Thoughts about My Summer Job

A Mid-season review of my job at the Grand Canyon.

The other day, a fellow helicopter pilot called me to ask about my job at Papillon. His name is Dave and he’s an R22 owner/pilot like me. I’d met him last year (I think) at the airport in Wickenburg when he came through with his helicopter on a flatbed trailer. He calls himself a “scenery collector” and flies around the country taking photos of the scenery — especially interesting geologic formations — from the air. Now he works as the Chief Flight Instructor for a flight school/aerial photography outfit in Florida, but he’s always thinking ahead.

Dave had seen an ad for a job flying A-Stars in Hawaii. He thought that might be a nice job. (Oddly enough, I think so, too.) Trouble is, he has little or no turbine experience and he knows he can’t get a job like that until he gets some.

Dave was in St. George, UT recently and ran into one or two pilots I know. I don’t know if it was Rod, who flies a helicopter for fire contracts for Papillon or Dusty and Craig who work fire contracts with a SEAT. It might have even been Robin, who runs the helicopter flight school in St. George, or his brother Job, who runs the Millionaire FBO there. (I never realized I knew so many people in St. George. I’ve only been there twice.) Anyway whoever it was reminded him about me. He looked me up on my Web site and gave me a call. By some miracle, I was at my desk and answered the phone.

We had a nice chat. He said he called to find out about working for Papillon. He told me about the Hawaii job and brought me up to date on what he was doing. He said he was thinking of applying at Papillon to get some turbine time. What did I think of working there?

So I thought about it. I’d already been thinking about it, on and off, for the whole summer. But this time, I thought about it in a way that I could provide some kind of conclusion or recommendation.

And this is what I told him.

Working at Papillon can get exceeding tedious at times. I’m the low person on the experience ladder, so I haven’t been trained to do anything except the two basic tours we do: the 25-minute tour in the Dragon Corridor and the 50-minute tour in the Zuni and Dragon Corridors. So that’s what I do. All day long. On average, I make 10-14 trips into the canyon a day. Not much variety.

What can make the work interesting is the weather. Spring brings high winds, sometimes with gusts up to 50 knots before we shut down. That generates turbulence in the canyon when all that wind is rushing over all those weird formations and buttes. Summer brings isolated and scattered thunderstorms, mostly in the afternoon. The challenge is navigating around them without flying into a no-fly zone. Of course, when you get a bit close to one, it’s a bumpy ride. And if you fly under a storm in one of its early stages when you’re out in the canyon, you can expect severe updrafts or downdrafts. Good thing there’s that big ditch under you. And I believe I’ve already gotten a glimpse of what the autumn will bring: low clouds that float below us in the canyon or as ground fog on the north rim. Very pretty, but there will come a day when I have to fly around them, too.
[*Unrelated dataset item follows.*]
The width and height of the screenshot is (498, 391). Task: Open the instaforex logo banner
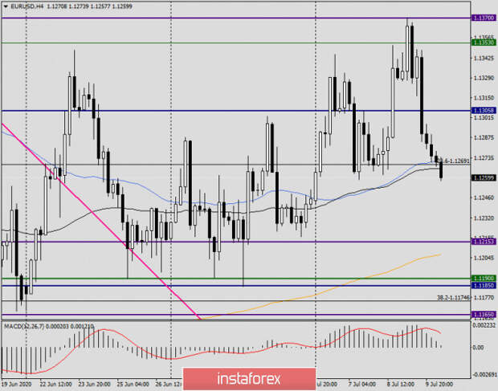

The pay isn’t very good. I won’t get specific, but I will say that I could never survive on that pay. I’m not sure how the rest of the pilots do it. I’m very glad I have another job that I can do on my off weeks to make the money I need to maintain my lifestyle.
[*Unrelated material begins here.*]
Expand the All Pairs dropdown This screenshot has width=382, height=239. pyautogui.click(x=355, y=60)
And living conditions in Tusayan or Valle are not very pleasant. Imagine sharing a double-wide trailer with three other pilots. Or sharing a fifth-wheel trailer with someone you’ll become very well acquainted with. The closest supermarket is 60 miles away. The closest movie theater (other than IMAX, which plays the same movie all the time) is about 100 miles away. Night life is limited. And everything in the area is extremely overpriced.
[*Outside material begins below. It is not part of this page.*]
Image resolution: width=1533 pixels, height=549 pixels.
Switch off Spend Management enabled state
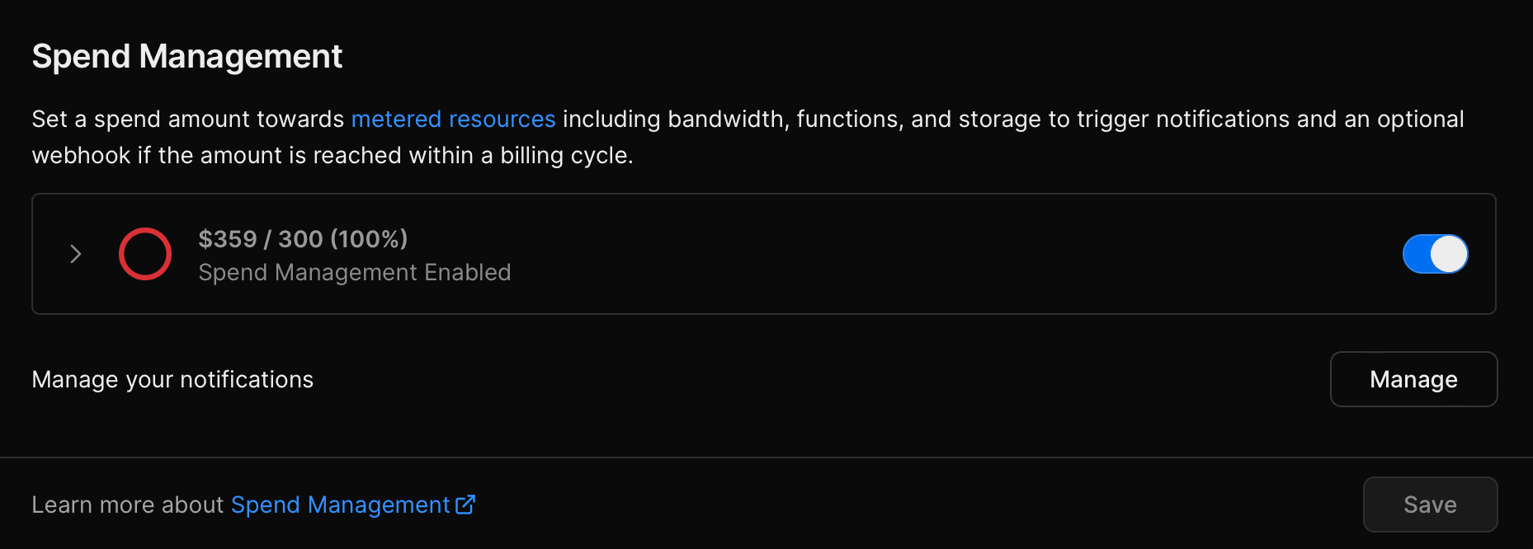click(1435, 254)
Doesn’t sound very good, does it? Well, I’m not finished. There are definite benefits to working at Papillon.

First of all, Papillon is willing to hire piston pilots with as little as 1,000 hours of PIC time. It will train those pilots to fly Bell 206 L-1 C30P Long Ranger helicopters, using a training program that’s very similar to the coveted Bell Transition Course. But rather than take the course in a classroom crammed full of other pilots, Papillon’s training classes are typically 2 to 6 people at a time. And if a pilot needs special attention (as I admit I did for a few things), he’ll get it. The Bell course costs about $6,000 plus living expenses while you’re in Texas for a week. Papillon’s course is free and they pay you while you take it. So there’s a definite benefit to getting transition training with Papillon.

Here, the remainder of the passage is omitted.